Asymmetric Gaussian Chirplet model for ultrasonic echo analysis

Abstract

Parametric modeling and estimation of ultrasonic backscattered echoes become a frequently used approach in NDE signal processing. Compared to classical transform based signal processing methods, the parametric echo representation approach offers significant advantages such as high-resolution estimation of test parameters (e.g., time-of-arrival, center frequency, and amplitude), the ability to resolve closely spaced overlapping echoes, and robustness with noise. In this context, parametric models such as Gaussian echo (Gabor function) and Gaussian Chirplet have been used to represent discrete echoes.
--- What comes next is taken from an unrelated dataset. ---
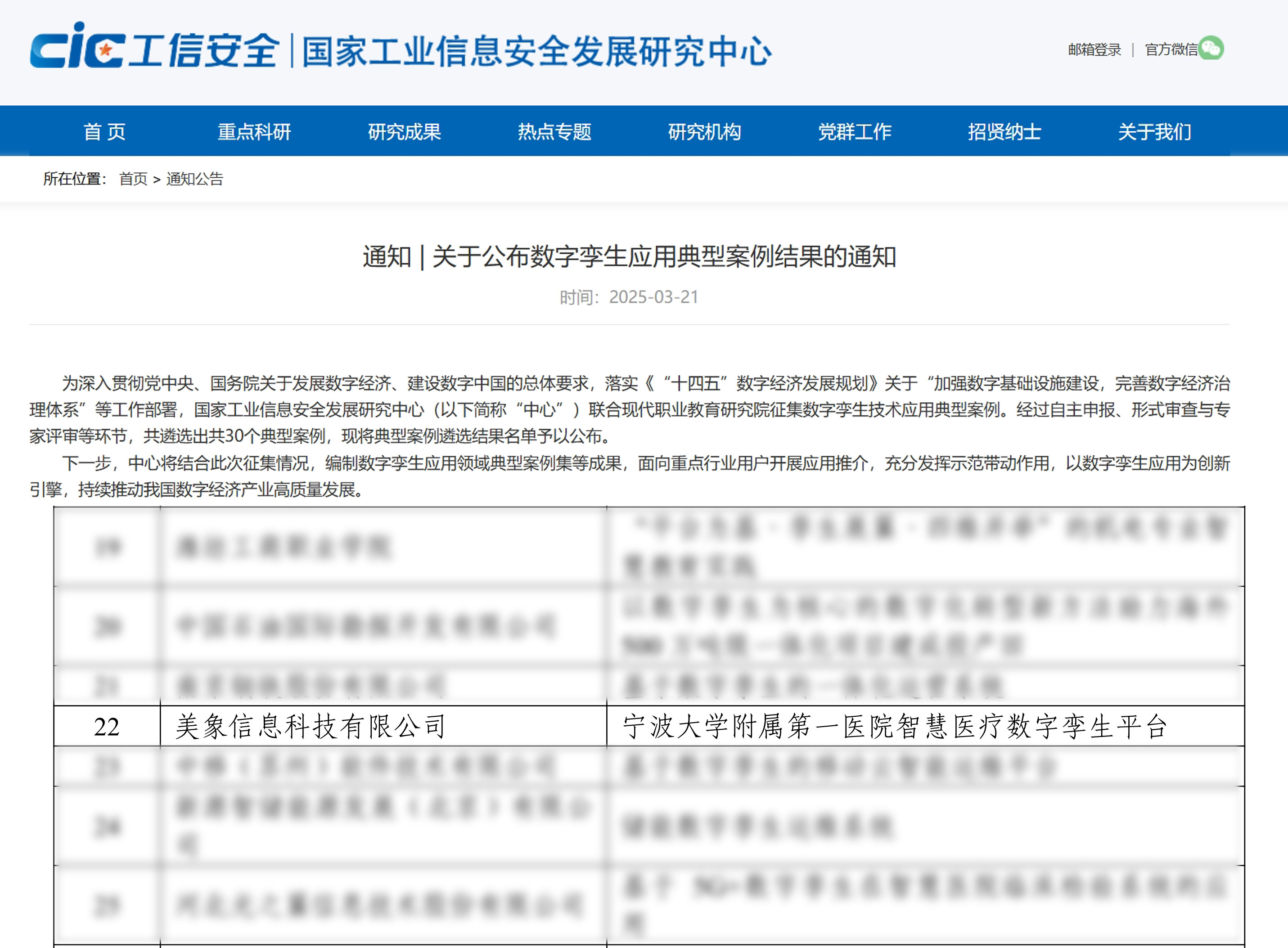Open the 关于我们 navigation item
This screenshot has width=1288, height=948.
click(1154, 132)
Furthermore, their composite models have been used to analyze complex ultrasonic measurements such as overlapping echoes from thin layers, backscattered echoes from microstructure of materials, etc. One of the main shortcomings of these models is that their symmetric envelope does not properly represent ultrasonic echo envelopes. A more generic model accounting for this asymmetry will improve ultrasonic echo parameter estimation, (e.g., time-of-arrival, center frequency, bandwidth, chirp rate, etc.), as well as improve sparse decomposition of complex ultrasonic signals. In this study, we introduce the asymmetric Gaussian Chirplet (AGC) model that generalizes the existing parametric echo models. We developed a fast supervised Gauss-Newton algorithm to estimate model parameters subject to constraints defined by a priori knowledge. Supervision ensures convergence to the optimal solution given a reasonable initial guess. This echo model nicely fits echoes acquired from planar surface and geometric reflectors. Finally, this model is used to estimate microstructure grain echoes from a steel block and reverberation echoes from a multi-layered material. Estimation results confirm the advantage of this model compared to the existing models.